[[ DATA, beginning ]]

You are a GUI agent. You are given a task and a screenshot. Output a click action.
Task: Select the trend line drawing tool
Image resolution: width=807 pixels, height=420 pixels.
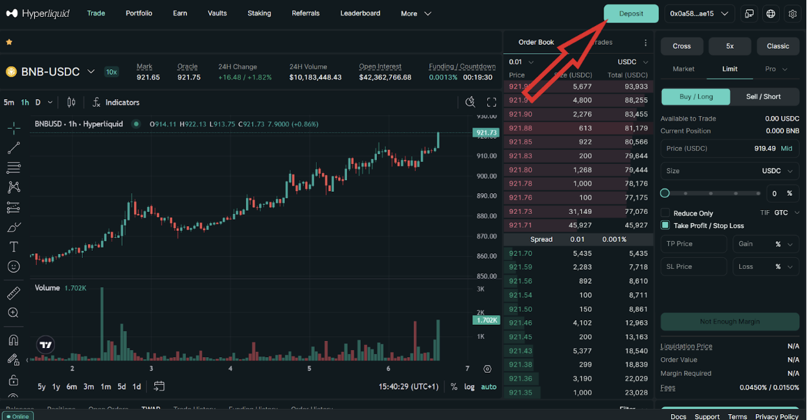pyautogui.click(x=13, y=148)
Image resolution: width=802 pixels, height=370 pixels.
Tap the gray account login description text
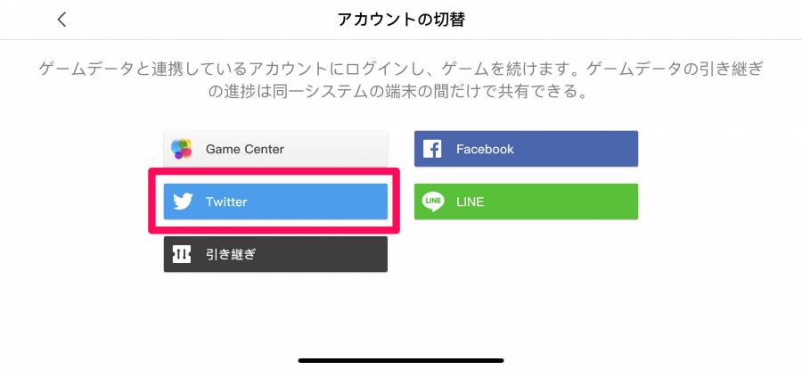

[[ DATA, end ]]

| YOUR OBJECTIVE |
Omitting the pictures, repeat all entries exactly.

| ANSWER SECTION |
You are a GUI agent. You are given a task and a screenshot. Output a click action.
Task: Select the trend line drawing tool
Image resolution: width=807 pixels, height=420 pixels.
pyautogui.click(x=13, y=148)
Image resolution: width=802 pixels, height=370 pixels.
Tap the gray account login description text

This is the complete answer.